THIBODAUX, La. (CN) – Interior Secretary Ryan Zinke touted the Trump administration’s plan to expand oil and gas development in the Gulf of Mexico on Saturday, telling reporters during a brief trip to southeast Louisiana that the ramped up activity will help save the state’s disappearing coastline.
Zinke made his remarks during a brief press availability held amidst three closed meetings with officials on coastal restoration efforts. The Louisiana coast has proven particularly vulnerable to erosion, some of it attributable to climate change, some to damaging hurricanes, and some to human activity.
So dire has the situation become that scientists estimate that coastal Louisiana loses about a football field’s worth of land every 100 minutes.
“Louisiana is enormously important, not only to the people who love it (here) in Louisiana, but nationally,” Zinke said outside the Wetlands Acadian Cultural Center in Jean Lafitte National Historical Park and Preserve in Thibodeaux Saturday afternoon.
But he said the fate of the coastline does not rest with stemming offshore production of oil and gas, but rather with increasing it, and enabling a longstanding federal program to funnel industry royalties to environmental protection efforts.
“Something we can all do is recognize how important offshore oil and gas exploration and production is to our national economy, and how important it is to do it right,” he added.
“Oil and gas is part of the economy. Restoration is a part of the economy,” Zinke said. “The Louisiana coast is a working coast but right now it is also a disappearing coast.”
Louisiana has been the recipient of royalties from the oil and gas industry ever since the enactment of the 2006 Gulf of Mexico Energy Security Act.
Money from the act is the only recurring revenue set aside specifically to help rebuild Louisiana’s coast. It was created to help Gulf Coast states recover from damage caused by offshore oil and gas production, which has contributed significantly to coastal erosion.
The act was implemented in two phases. Phase I brought smaller amounts of money to rebuilding efforts, while the largest sums were expected to begin rolling in this year, as part of the beginning of Phase II.
But those revenues took a major hit in 2010, when the Obama administration enacted a moratorium of oil and gas administration in the wake of the Deepwater Horizon disaster and the massive oil spill that followed, said Rep. Garrett Graves, R-La., who also attended Saturday’s meeting in Thibodeaux.
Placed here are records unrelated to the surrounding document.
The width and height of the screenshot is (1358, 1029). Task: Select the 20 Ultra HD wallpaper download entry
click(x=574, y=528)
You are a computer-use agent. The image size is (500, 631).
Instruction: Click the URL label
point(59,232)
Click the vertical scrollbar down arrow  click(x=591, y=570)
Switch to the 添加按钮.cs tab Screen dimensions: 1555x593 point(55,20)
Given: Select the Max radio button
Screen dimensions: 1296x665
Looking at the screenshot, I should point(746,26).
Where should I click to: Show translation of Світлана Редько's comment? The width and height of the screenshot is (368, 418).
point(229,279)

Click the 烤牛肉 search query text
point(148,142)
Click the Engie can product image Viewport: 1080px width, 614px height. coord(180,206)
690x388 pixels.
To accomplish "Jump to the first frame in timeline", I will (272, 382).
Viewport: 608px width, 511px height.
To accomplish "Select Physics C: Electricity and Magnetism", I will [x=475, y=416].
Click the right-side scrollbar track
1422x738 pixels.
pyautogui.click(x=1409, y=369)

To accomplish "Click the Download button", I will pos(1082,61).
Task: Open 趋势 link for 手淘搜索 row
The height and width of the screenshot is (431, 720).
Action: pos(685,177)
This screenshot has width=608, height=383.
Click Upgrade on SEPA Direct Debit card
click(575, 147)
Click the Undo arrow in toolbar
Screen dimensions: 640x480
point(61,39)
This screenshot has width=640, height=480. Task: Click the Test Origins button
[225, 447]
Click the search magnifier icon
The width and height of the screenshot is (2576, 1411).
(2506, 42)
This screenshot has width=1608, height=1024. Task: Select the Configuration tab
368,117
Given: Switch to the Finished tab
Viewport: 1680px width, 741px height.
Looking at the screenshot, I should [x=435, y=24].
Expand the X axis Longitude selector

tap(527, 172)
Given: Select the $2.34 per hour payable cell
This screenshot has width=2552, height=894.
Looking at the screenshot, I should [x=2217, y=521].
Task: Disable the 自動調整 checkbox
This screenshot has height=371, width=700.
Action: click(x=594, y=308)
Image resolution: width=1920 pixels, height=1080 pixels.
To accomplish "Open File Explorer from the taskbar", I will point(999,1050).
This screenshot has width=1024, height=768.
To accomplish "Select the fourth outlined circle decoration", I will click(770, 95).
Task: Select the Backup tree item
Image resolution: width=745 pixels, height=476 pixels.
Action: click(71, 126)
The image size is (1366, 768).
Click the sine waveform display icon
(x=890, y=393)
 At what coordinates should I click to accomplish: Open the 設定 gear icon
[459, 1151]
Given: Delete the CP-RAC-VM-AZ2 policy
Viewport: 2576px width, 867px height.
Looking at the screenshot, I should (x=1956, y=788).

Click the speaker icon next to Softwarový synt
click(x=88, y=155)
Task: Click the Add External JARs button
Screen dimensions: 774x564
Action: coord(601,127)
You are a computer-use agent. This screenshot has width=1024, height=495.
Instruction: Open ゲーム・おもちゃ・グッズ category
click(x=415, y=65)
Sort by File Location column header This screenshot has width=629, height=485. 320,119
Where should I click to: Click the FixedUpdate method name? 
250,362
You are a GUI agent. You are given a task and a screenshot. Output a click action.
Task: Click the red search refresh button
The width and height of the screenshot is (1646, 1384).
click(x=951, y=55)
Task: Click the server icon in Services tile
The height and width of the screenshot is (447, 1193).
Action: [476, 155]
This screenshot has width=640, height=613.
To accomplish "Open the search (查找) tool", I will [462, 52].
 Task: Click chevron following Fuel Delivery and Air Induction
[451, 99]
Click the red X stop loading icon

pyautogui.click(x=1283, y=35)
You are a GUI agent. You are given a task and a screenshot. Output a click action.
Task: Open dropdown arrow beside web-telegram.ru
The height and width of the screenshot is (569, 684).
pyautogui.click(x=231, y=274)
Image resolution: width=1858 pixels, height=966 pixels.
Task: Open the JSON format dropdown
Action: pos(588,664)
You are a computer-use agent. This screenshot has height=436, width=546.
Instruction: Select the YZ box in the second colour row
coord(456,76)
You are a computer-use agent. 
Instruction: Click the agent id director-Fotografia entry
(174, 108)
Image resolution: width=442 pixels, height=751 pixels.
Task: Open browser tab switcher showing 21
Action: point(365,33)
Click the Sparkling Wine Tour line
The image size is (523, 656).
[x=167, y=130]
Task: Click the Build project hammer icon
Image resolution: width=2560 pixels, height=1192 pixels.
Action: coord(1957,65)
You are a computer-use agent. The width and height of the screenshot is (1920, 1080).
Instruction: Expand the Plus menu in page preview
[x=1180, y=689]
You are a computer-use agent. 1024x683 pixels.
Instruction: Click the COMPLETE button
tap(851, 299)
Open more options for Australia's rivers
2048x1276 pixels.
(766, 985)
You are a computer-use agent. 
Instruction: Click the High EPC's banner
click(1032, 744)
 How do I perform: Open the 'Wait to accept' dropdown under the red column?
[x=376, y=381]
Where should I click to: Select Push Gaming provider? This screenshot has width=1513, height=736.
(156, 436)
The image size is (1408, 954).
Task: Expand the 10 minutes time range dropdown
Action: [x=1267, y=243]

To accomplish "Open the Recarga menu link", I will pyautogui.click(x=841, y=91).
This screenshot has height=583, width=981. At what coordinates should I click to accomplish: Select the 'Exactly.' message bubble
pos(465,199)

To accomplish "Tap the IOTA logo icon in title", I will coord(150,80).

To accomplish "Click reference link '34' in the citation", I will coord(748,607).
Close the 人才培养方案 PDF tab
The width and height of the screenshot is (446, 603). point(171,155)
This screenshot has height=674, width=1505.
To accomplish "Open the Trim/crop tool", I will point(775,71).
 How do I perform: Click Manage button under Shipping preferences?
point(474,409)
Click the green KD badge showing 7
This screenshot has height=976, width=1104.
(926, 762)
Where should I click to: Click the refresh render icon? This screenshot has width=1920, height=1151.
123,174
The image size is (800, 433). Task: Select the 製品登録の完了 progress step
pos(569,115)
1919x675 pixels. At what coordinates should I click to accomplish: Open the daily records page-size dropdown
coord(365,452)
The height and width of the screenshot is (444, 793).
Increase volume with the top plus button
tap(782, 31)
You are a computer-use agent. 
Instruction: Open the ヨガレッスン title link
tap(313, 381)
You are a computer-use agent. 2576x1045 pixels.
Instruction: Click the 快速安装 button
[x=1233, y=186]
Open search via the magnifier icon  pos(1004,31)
Louisiana lawmakers expected 2017 to be a banner year with an anticipated payment of about $176 million.
Then in June, the Trump administration announced it wanted to eliminate the revenue-sharing program completely.
In response, Sen. Bill Cassidy, R-La., invited Zinke “to visit Louisiana and view the coast, learn how Louisiana uses offshore revenues for coastal restoration projects, and how cuts to those revenues would impact vulnerable regions as well as America’s energy supply chain.”
Zinke finally made the trip on Saturday, but in September the Interior Department had told Louisiana its share of the oil and gas royalties would be somewhere between $62 million and $75 million — less than half the amount previously projected.
And because of the complicated formula used to distribute the funding, no one in Louisiana is exactly sure why the shortfall occurred.
Graves squarely placed blame for the shortfall on the Obama-era moratorium, and said the fix is to increase development of oil and gas development, and coastal export facilities, to generate more revenue.
Specifically, he spoke of the construction of new facilities that would pull gas from offshore sites to sell overseas.
Zinke agreed, opining that “more energy means more money” under the revenue-sharing program.
He also said that as secretary of Interior he is in a position to “cut through the bureaucracy” that is stalling coastal restoration projects.
Cassidy said the tax plan approved by the Senate early Saturday morning included about $100 million earmarked for coastal restoration efforts in Louisiana.
Zinke’s schedule also included a closed briefing at the Center for Coastal & Deltaic Solutions in Baton Rouge.